**TASK INSTRUCTIONS**
Transcribe the following rows verbatim, keeping each line as it appears.

-- ROWS start --

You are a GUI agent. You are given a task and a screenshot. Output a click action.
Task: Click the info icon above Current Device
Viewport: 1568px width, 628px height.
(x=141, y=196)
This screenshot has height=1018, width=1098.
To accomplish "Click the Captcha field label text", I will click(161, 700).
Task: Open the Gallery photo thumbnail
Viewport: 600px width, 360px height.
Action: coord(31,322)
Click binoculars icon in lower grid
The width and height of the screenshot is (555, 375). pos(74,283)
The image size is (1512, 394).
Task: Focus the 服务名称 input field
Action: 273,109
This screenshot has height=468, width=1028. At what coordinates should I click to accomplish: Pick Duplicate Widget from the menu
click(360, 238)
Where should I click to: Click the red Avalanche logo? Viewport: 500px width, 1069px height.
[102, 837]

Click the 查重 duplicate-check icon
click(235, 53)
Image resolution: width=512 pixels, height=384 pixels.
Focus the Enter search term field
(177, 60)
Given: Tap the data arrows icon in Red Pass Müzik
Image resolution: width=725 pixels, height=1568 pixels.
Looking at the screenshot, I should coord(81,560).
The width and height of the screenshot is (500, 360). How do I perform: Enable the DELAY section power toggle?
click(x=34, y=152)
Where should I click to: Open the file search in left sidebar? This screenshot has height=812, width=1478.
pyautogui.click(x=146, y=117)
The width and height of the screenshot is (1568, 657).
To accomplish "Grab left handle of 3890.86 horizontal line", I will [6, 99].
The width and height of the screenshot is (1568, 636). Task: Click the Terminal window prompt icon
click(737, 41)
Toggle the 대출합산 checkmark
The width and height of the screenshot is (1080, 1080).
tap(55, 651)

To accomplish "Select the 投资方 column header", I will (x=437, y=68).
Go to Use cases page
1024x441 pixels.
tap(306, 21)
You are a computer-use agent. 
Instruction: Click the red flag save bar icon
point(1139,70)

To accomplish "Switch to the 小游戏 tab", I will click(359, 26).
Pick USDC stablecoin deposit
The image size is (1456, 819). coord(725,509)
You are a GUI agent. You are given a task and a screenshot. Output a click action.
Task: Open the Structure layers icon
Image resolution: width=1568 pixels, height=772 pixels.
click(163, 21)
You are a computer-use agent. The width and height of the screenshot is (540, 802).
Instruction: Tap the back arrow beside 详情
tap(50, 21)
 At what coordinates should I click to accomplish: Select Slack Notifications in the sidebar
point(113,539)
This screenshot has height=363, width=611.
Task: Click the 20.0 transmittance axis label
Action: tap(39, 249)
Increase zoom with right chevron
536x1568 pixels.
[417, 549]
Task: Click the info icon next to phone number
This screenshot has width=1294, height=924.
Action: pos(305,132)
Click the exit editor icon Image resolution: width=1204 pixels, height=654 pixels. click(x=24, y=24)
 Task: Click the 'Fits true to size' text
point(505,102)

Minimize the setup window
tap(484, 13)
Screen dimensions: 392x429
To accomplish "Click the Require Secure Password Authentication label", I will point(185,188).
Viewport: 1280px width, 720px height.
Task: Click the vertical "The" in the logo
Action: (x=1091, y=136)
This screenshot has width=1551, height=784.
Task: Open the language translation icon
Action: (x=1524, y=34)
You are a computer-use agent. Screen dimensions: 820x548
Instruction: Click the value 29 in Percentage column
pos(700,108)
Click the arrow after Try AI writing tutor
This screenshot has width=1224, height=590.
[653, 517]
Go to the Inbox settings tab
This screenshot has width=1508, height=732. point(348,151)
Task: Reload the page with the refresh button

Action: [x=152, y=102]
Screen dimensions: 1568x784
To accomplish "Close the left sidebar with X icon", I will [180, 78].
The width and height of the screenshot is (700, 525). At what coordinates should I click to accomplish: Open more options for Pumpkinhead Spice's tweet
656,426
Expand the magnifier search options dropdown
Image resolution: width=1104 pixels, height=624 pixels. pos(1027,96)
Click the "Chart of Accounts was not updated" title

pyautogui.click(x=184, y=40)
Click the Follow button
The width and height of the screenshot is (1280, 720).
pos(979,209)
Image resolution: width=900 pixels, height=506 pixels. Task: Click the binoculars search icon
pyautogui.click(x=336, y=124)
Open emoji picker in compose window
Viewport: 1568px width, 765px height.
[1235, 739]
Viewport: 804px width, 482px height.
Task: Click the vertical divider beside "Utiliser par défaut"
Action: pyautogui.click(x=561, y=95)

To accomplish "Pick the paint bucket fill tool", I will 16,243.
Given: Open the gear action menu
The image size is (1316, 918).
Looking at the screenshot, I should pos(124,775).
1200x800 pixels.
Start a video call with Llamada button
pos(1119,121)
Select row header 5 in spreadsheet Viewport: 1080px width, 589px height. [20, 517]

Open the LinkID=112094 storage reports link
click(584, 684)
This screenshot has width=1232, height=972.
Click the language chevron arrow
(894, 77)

-- ROWS end --

**FULL OUTPUT**
You are a GUI agent. You are given a task and a screenshot. Output a click action.
Task: Click the info icon above Current Device
Viewport: 1568px width, 628px height.
(x=141, y=196)
This screenshot has height=1018, width=1098.
To accomplish "Click the Captcha field label text", I will click(161, 700).
Task: Open the Gallery photo thumbnail
Viewport: 600px width, 360px height.
Action: coord(31,322)
Click binoculars icon in lower grid
The width and height of the screenshot is (555, 375). pos(74,283)
The image size is (1512, 394).
Task: Focus the 服务名称 input field
Action: 273,109
This screenshot has height=468, width=1028. At what coordinates should I click to accomplish: Pick Duplicate Widget from the menu
click(360, 238)
Where should I click to: Click the red Avalanche logo? Viewport: 500px width, 1069px height.
[102, 837]

Click the 查重 duplicate-check icon
click(235, 53)
Image resolution: width=512 pixels, height=384 pixels.
Focus the Enter search term field
(177, 60)
Given: Tap the data arrows icon in Red Pass Müzik
Image resolution: width=725 pixels, height=1568 pixels.
Looking at the screenshot, I should coord(81,560).
The width and height of the screenshot is (500, 360). How do I perform: Enable the DELAY section power toggle?
click(x=34, y=152)
Where should I click to: Open the file search in left sidebar? This screenshot has height=812, width=1478.
pyautogui.click(x=146, y=117)
The width and height of the screenshot is (1568, 657).
To accomplish "Grab left handle of 3890.86 horizontal line", I will [6, 99].
The width and height of the screenshot is (1568, 636). Task: Click the Terminal window prompt icon
click(737, 41)
Toggle the 대출합산 checkmark
The width and height of the screenshot is (1080, 1080).
tap(55, 651)

To accomplish "Select the 投资方 column header", I will (x=437, y=68).
Go to Use cases page
1024x441 pixels.
tap(306, 21)
You are a computer-use agent. 
Instruction: Click the red flag save bar icon
point(1139,70)

To accomplish "Switch to the 小游戏 tab", I will click(359, 26).
Pick USDC stablecoin deposit
The image size is (1456, 819). coord(725,509)
You are a GUI agent. You are given a task and a screenshot. Output a click action.
Task: Open the Structure layers icon
Image resolution: width=1568 pixels, height=772 pixels.
click(163, 21)
You are a computer-use agent. The width and height of the screenshot is (540, 802).
Instruction: Tap the back arrow beside 详情
tap(50, 21)
 At what coordinates should I click to accomplish: Select Slack Notifications in the sidebar
point(113,539)
This screenshot has height=363, width=611.
Task: Click the 20.0 transmittance axis label
Action: tap(39, 249)
Increase zoom with right chevron
536x1568 pixels.
[417, 549]
Task: Click the info icon next to phone number
This screenshot has width=1294, height=924.
Action: pos(305,132)
Click the exit editor icon Image resolution: width=1204 pixels, height=654 pixels. click(x=24, y=24)
 Task: Click the 'Fits true to size' text
point(505,102)

Minimize the setup window
tap(484, 13)
Screen dimensions: 392x429
To accomplish "Click the Require Secure Password Authentication label", I will point(185,188).
Viewport: 1280px width, 720px height.
Task: Click the vertical "The" in the logo
Action: (x=1091, y=136)
This screenshot has width=1551, height=784.
Task: Open the language translation icon
Action: (x=1524, y=34)
You are a computer-use agent. Screen dimensions: 820x548
Instruction: Click the value 29 in Percentage column
pos(700,108)
Click the arrow after Try AI writing tutor
This screenshot has width=1224, height=590.
[653, 517]
Go to the Inbox settings tab
This screenshot has width=1508, height=732. point(348,151)
Task: Reload the page with the refresh button

Action: [x=152, y=102]
Screen dimensions: 1568x784
To accomplish "Close the left sidebar with X icon", I will [180, 78].
The width and height of the screenshot is (700, 525). At what coordinates should I click to accomplish: Open more options for Pumpkinhead Spice's tweet
656,426
Expand the magnifier search options dropdown
Image resolution: width=1104 pixels, height=624 pixels. pos(1027,96)
Click the "Chart of Accounts was not updated" title

pyautogui.click(x=184, y=40)
Click the Follow button
The width and height of the screenshot is (1280, 720).
pos(979,209)
Image resolution: width=900 pixels, height=506 pixels. Task: Click the binoculars search icon
pyautogui.click(x=336, y=124)
Open emoji picker in compose window
Viewport: 1568px width, 765px height.
[1235, 739]
Viewport: 804px width, 482px height.
Task: Click the vertical divider beside "Utiliser par défaut"
Action: pyautogui.click(x=561, y=95)

To accomplish "Pick the paint bucket fill tool", I will 16,243.
Given: Open the gear action menu
The image size is (1316, 918).
Looking at the screenshot, I should pos(124,775).
1200x800 pixels.
Start a video call with Llamada button
pos(1119,121)
Select row header 5 in spreadsheet Viewport: 1080px width, 589px height. [20, 517]

Open the LinkID=112094 storage reports link
click(584, 684)
This screenshot has width=1232, height=972.
Click the language chevron arrow
(894, 77)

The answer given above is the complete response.